Page excerpt —
Full Synopsis
Act One
Mark, a filmmaker and the show's narrator, is spending a cold Christmas Eve in the Lower East Side industrial loft that he shares with his musician roommate, Roger. They receive several phone calls ("Tune Up / Voice Mail #1"). The first is from Mark's mother, consoling him over the loss of his girlfriend, Maureen, a performance artist, to JoAnne, a Harvard Law School graduate. The second is from their friend, Tom Collins, who is detained by muggers. The last is from their landlord, Benny, demanding the rent. The power blows... and so do Roger and Mark's tops ("Rent").
Outside, Collins is reeling from the mugging. He is comforted by Angel, a street musician, who offers him a helping hand ("You Okay, Honey?"). Both HIV+, Angel and Collins head out for a night on the town and a life support meeting.
In response to a call for help, Mark sets out for the lot where Maureen is performing a protest against Benny's eviction of the homeless from a nearby lot. He urges Roger to come along, but he refuses. As Mark reports, Roger has not left the apartment in six months. He is still reeling from the suicide of his girlfriend, who slashed her wrists upon learning that she had AIDS. Roger tries to write a song but the only melody he finds is "Musetta's Waltz" from Puccini's La Boheme ("One Song Glory").
Mimi, an S&M dancer who lives below Mark and Roger, knocks with a request: "Light My Candle." The attraction between her and Roger is immediate, but Roger shies away and shows her the door. Mimi knocks again; she has lost her stash. Roger helps her look, and Mimi eventually finds it – in Roger's back pocket.
As Joanne wrangles with the sound equipment for Maureen's performance, her parents leave her "Voice Mail #2," pleading with her to come to her mother's confirmation hearings in Washington. Collins arrives at the loft with a bag full of goodies. This includes Angel, transvested into Angel Dumott Shunard and gloriously arrayed in his Christmas finest – wig, glitter and platform pumps. In "Today 4 U," Angel explains how he earned $1,000: a wealthy woman hired him to play the drums until her neighbor's yappy Akita barked itself to death.

Stated exercise A — According to the synopsis, how long has Roger gone without leaving the apartment?

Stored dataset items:
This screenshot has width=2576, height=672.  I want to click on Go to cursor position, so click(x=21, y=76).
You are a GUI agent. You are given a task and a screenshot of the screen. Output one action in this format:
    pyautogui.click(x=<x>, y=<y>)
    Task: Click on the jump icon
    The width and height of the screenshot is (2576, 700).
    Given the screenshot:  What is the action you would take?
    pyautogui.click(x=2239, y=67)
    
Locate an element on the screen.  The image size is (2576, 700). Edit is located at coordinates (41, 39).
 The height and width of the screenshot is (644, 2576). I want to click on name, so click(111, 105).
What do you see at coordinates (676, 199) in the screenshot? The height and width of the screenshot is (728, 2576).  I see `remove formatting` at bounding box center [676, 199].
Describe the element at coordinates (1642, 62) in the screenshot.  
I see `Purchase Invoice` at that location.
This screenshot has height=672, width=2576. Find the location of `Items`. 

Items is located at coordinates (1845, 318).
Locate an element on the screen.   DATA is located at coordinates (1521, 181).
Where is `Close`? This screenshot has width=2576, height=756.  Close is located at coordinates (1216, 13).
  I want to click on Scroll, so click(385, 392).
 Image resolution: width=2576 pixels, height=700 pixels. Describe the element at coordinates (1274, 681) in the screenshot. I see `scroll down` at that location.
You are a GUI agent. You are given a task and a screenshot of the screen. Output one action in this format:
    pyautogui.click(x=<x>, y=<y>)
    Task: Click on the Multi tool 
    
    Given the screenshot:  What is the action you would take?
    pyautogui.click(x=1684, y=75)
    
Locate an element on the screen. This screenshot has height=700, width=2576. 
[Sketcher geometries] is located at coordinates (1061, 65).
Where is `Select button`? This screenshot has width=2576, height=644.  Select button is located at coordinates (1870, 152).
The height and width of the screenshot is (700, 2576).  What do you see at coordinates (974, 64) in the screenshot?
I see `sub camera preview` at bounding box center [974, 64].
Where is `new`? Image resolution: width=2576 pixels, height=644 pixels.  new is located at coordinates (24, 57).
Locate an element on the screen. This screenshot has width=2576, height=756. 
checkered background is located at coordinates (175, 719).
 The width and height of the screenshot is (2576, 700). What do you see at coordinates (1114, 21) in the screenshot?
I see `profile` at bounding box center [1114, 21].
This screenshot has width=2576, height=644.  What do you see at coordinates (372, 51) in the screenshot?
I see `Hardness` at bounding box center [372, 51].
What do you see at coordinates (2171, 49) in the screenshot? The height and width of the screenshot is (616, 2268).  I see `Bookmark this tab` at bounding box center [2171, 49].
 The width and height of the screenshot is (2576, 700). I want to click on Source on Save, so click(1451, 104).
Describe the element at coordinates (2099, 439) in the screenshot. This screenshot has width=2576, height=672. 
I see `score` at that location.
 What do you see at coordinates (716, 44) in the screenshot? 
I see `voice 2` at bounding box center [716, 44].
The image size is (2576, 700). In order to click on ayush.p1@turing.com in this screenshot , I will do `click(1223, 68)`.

Stated exercise B — Present the lines of the listing as a numbered list, starting with the line that contains "screen. This screenshot has width=2576, height=756." and going on through the last line of the listing, and leave out any blank lines.

Exercise result A — Six months.

Exercise result B —
1. Locate an element on the screen. This screenshot has width=2576, height=756. 
2. checkered background is located at coordinates (175, 719).
3.  The width and height of the screenshot is (2576, 700). What do you see at coordinates (1114, 21) in the screenshot?
4. I see `profile` at bounding box center [1114, 21].
5. This screenshot has width=2576, height=644.  What do you see at coordinates (372, 51) in the screenshot?
6. I see `Hardness` at bounding box center [372, 51].
7. What do you see at coordinates (2171, 49) in the screenshot? The height and width of the screenshot is (616, 2268).  I see `Bookmark this tab` at bounding box center [2171, 49].
8.  The width and height of the screenshot is (2576, 700). I want to click on Source on Save, so click(1451, 104).
9. Describe the element at coordinates (2099, 439) in the screenshot. This screenshot has width=2576, height=672. 
10. I see `score` at that location.
11.  What do you see at coordinates (716, 44) in the screenshot? 
12. I see `voice 2` at bounding box center [716, 44].
13. The image size is (2576, 700). In order to click on ayush.p1@turing.com in this screenshot , I will do `click(1223, 68)`.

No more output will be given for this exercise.